Computer vision has grabbed enthusiasts’ attention ever since its concepts were put forth. However, The past few years have been nothing short of revolutionary for this domain of deep learning owing to the rise of technology that can handle the intense computation it demands. Smartphones and laptops make intensive use of computer vision wherever possible. Computer vision is the branch of AI that deals with image learning. But how exactly does a computer recognize an image? It is similar to how humans perceive and interpret visuals. Suppose you are given two images and you have to identify if the given images are similar. How would you go about it? You would look for some essential features of both the images and see if they match. Computers simulate it in the same way.
What is Feature Matching?
Before we learn about feature matching, let us understand what exactly do we mean by a feature. A feature is a piece of information that can be used to solve a computational task related to a certain application. Points, edges, or objects specific to a structure in the image may be considered a feature. Features can be subdivided into 2 main categories-
Keypoint Features - These are the features that are located in some specific locations in the image. It could be a mountain peak or building corners. They are described by the appearance of patches of pixels surrounding the location.
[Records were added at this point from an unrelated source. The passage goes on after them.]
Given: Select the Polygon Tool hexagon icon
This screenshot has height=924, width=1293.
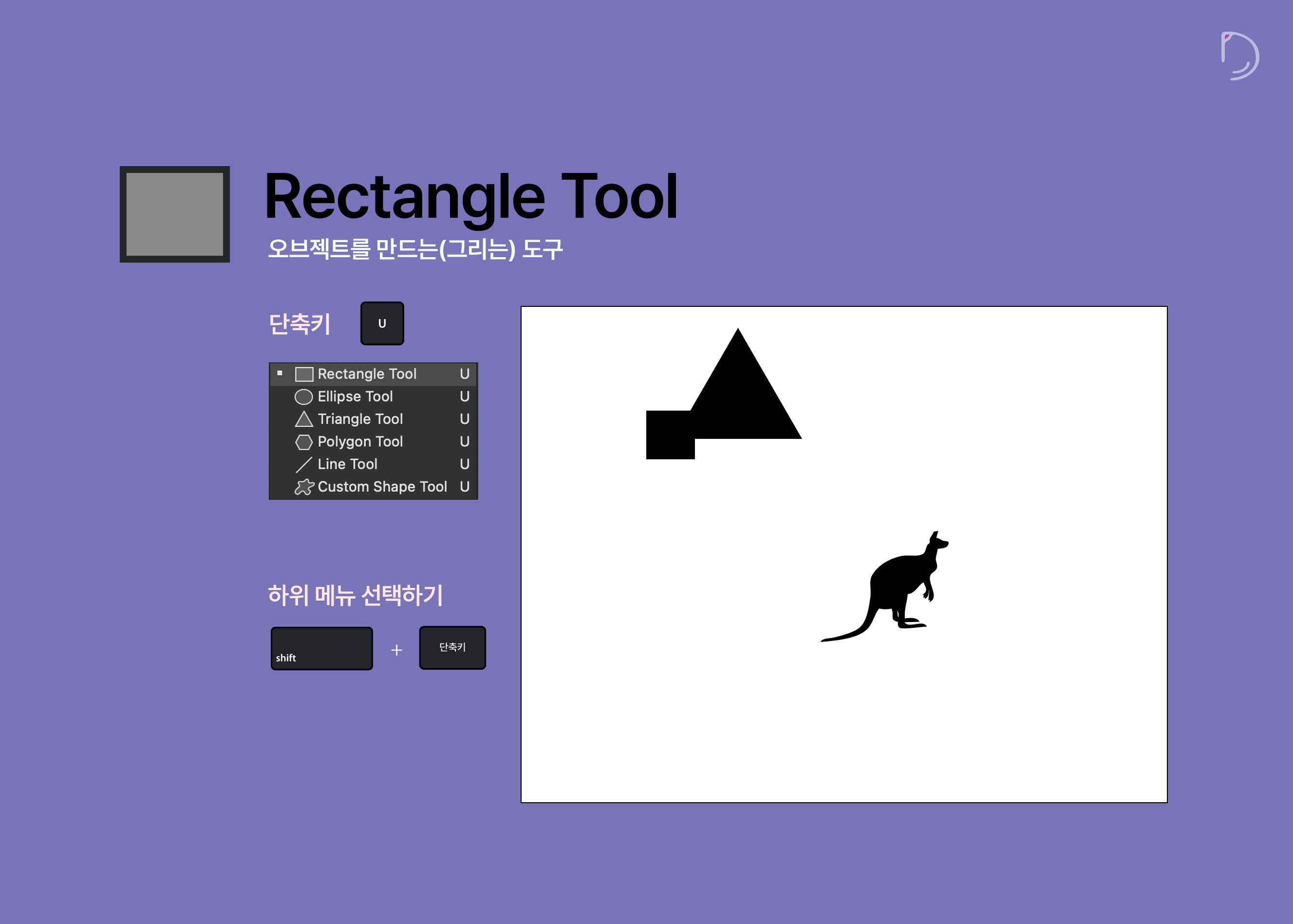Looking at the screenshot, I should point(304,442).
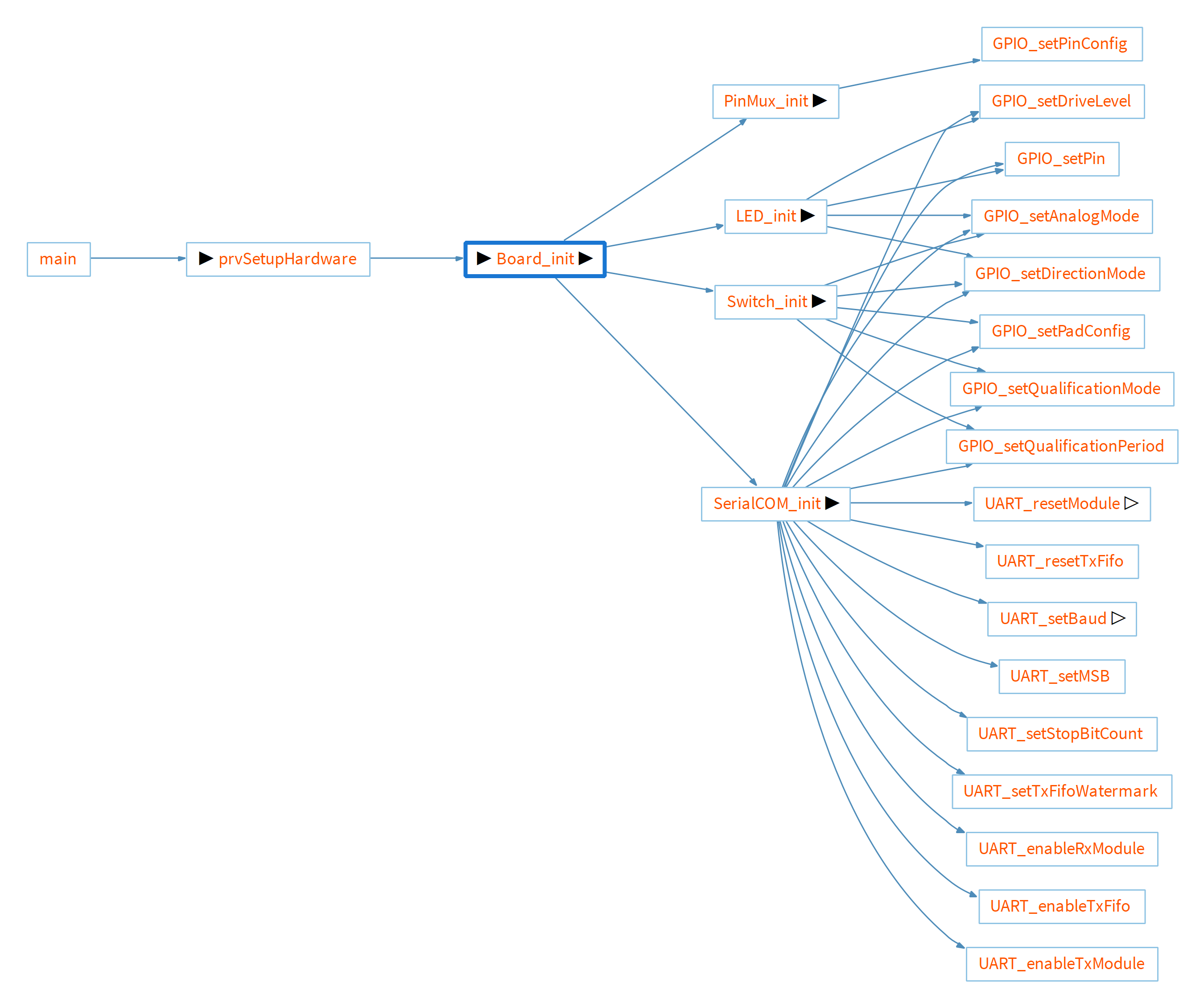The image size is (1204, 1007).
Task: Select the GPIO_setPinConfig node
Action: point(1060,44)
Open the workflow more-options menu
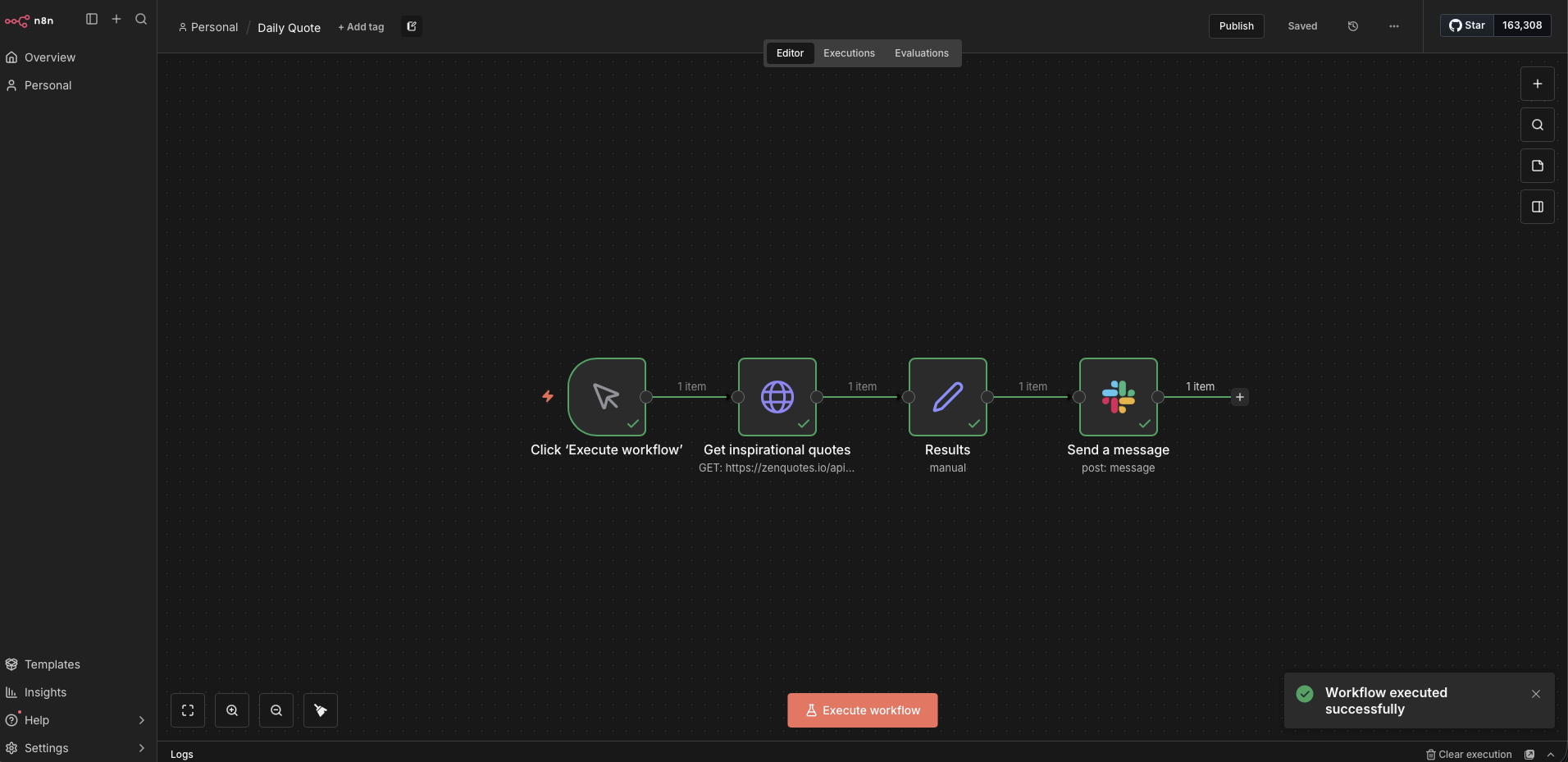The height and width of the screenshot is (762, 1568). tap(1395, 26)
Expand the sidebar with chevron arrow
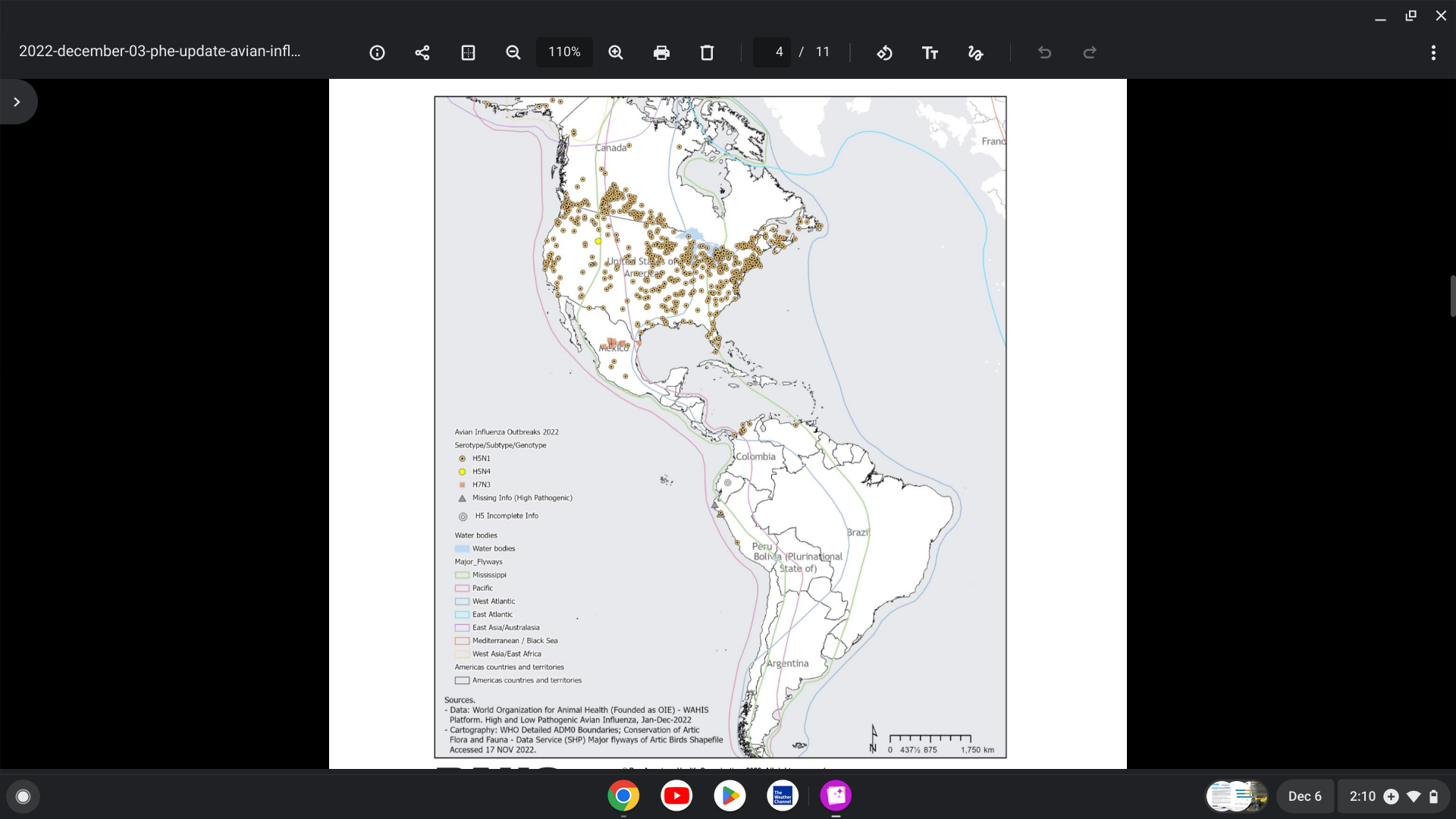 [x=17, y=102]
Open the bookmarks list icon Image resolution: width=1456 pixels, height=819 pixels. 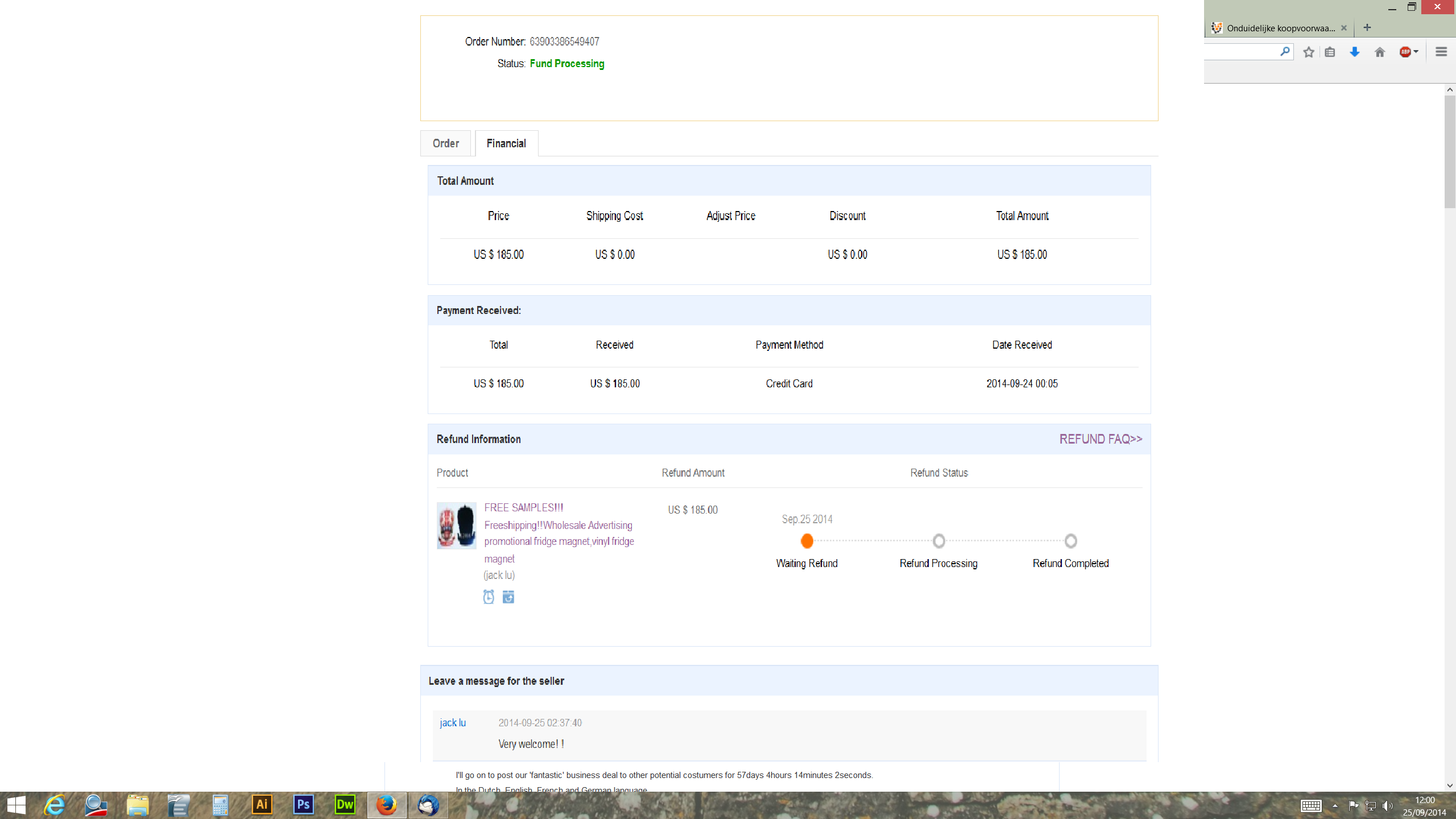[x=1330, y=52]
Edges - Edges define the boundaries and can be excellent indicators because they signify a sharp discontinuity in pixel values. Edges can be matched based on their local appearance and orientation.
Components of Feature Matching
Interest Point Identification
First, we need to identify an interest point. An interest point is expressive in texture. It is a point at which the direction of the boundary of the object changes significantly. Or it could be the intersection of two edge segments.
The actual definition might be a bit ambiguous. Let us understand with an example.
In the above three images, we have to decide which one would make the best interest point. In image A, the window is over the flat gray area which is consistent all over the window. So there would be no change in any direction. In image B, the window is over the edge and there is no change in the direction of the edge. In image C, the window is over the corner and there would be a significant change in any direction. Safe to say, C would make the best interest point among the three. There are a few properties associated with interest points that are worth keeping in mind.
Interest points are well localized.
They are stable under varying conditions of illumination and other factors and can be reliably computed with a decent degree of repeatability.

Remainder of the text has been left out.